Gold (XAU/USD) legte im asiatischen Handel leicht zu und beendete damit eine zweitägige Verlustserie, blieb jedoch unter 4.450 US-Dollar, da der US-Dollar von einem Dreiwochenhoch nachgab – begünstigt durch einen festeren japanischen Yen. Dennoch hielten die Erwartungen an einen restriktiven Kurs der US-Notenbank und anhaltende geopolitische Spannungen die Nachfrage nach dem Dollar aufrecht und begrenzten das zinslose Edelmetall. Die Märkte agieren vor den US-Inflationsdaten zurückhaltend: Am Donnerstag stehen die Erzeugerpreise (PPI) an, bevor am Freitag die Verbraucherpreise (CPI) folgen. Der jüngste Arbeitsmarktbericht (Nonfarm Payrolls, NFP) zeigte zudem, dass sich das Beschäftigungswachstum im August beschleunigte. Im Fokus steht, ob höhere Energiepreise die Inflationsrisiken anheizen – dabei rückt die Straße von Hormus in den Blick, nachdem Iran vor Vergeltung warnte und über die Durchsetzung einer vollständigen Blockade sprach.

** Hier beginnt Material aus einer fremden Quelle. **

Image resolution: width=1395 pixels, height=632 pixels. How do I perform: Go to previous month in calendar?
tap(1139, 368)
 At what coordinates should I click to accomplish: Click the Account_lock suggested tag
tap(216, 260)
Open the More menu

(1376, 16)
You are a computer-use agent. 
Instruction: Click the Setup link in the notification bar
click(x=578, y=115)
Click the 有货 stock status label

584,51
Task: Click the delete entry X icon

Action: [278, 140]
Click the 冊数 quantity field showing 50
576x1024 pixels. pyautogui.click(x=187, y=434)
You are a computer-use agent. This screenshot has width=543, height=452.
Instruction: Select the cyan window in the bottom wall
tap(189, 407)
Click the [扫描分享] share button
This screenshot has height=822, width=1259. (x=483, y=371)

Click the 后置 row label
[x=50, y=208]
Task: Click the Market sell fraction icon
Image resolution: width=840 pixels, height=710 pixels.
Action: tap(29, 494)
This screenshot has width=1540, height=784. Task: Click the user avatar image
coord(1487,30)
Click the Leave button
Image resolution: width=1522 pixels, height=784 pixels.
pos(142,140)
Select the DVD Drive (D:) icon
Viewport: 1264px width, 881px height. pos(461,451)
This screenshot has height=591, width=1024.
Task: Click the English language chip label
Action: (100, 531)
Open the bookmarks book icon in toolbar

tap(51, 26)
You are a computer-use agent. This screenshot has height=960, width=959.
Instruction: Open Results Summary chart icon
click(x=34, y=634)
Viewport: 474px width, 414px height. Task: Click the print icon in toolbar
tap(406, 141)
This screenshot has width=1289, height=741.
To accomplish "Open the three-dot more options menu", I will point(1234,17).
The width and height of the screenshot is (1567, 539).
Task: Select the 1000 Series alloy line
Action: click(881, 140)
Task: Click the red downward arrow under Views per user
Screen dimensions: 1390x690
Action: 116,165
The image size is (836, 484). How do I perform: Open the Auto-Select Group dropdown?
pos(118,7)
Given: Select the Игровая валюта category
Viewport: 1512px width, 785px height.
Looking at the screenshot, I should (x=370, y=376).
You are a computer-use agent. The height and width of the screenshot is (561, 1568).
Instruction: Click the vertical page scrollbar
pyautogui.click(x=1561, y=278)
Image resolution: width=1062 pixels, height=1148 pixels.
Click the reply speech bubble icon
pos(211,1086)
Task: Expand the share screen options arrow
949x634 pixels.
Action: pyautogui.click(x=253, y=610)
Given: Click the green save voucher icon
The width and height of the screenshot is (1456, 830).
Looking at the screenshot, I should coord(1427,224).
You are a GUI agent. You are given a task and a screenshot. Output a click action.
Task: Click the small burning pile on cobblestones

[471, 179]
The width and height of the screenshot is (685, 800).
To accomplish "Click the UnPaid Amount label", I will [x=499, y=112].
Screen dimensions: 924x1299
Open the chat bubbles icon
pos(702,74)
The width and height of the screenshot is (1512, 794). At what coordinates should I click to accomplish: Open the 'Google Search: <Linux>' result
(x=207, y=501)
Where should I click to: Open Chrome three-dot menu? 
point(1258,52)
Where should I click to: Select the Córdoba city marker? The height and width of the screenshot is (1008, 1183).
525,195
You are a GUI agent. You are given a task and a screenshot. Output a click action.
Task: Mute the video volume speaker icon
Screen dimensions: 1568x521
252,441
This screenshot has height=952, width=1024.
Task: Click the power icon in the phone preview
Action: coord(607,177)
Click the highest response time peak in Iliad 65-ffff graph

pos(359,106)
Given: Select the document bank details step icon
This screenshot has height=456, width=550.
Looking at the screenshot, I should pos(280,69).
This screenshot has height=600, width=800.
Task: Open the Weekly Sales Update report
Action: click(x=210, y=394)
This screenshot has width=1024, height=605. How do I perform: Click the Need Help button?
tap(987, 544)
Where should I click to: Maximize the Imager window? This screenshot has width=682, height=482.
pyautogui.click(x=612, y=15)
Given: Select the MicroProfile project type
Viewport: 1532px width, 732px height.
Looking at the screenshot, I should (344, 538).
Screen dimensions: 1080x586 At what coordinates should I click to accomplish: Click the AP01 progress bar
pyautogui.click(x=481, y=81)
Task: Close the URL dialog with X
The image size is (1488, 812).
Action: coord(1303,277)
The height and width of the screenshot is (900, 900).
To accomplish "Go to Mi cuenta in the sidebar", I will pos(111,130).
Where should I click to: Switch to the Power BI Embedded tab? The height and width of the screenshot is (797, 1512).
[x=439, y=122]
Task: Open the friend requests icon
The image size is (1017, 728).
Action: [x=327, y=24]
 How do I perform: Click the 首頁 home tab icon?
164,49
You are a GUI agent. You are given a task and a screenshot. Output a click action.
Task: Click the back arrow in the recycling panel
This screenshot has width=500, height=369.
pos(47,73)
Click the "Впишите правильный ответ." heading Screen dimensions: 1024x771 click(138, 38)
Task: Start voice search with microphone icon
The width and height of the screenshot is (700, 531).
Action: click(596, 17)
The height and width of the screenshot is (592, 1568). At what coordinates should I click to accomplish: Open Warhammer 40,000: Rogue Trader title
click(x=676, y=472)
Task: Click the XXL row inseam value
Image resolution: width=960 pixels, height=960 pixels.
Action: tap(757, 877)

Technische Analyse und wichtige Marken
Aus technischer Sicht hält sich Gold über dem 200-Tage-Exponential Moving Average (EMA) nahe 4.288 US-Dollar sowie einer Fibonacci-Unterstützungszone. Die Momentum-Signale sind uneinheitlich: Der Relative-Stärke-Index (RSI) liegt um 52, während der Moving Average Convergence Divergence (MACD) mit etwa -24 unter der Nulllinie notiert. Widerstände werden bei rund 4.523 US-Dollar und anschließend bei 4.697,36 US-Dollar gesehen. Unterstützungen liegen bei etwa 4.415, 4.328 und 4.241,94 US-Dollar, wobei der 200-Tage-EMA den Boden zusätzlich absichert. Die Kerninflationsziele liegen weiterhin bei rund 2%; die CPI-Daten werden auf Monats- und Jahresbasis verfolgt.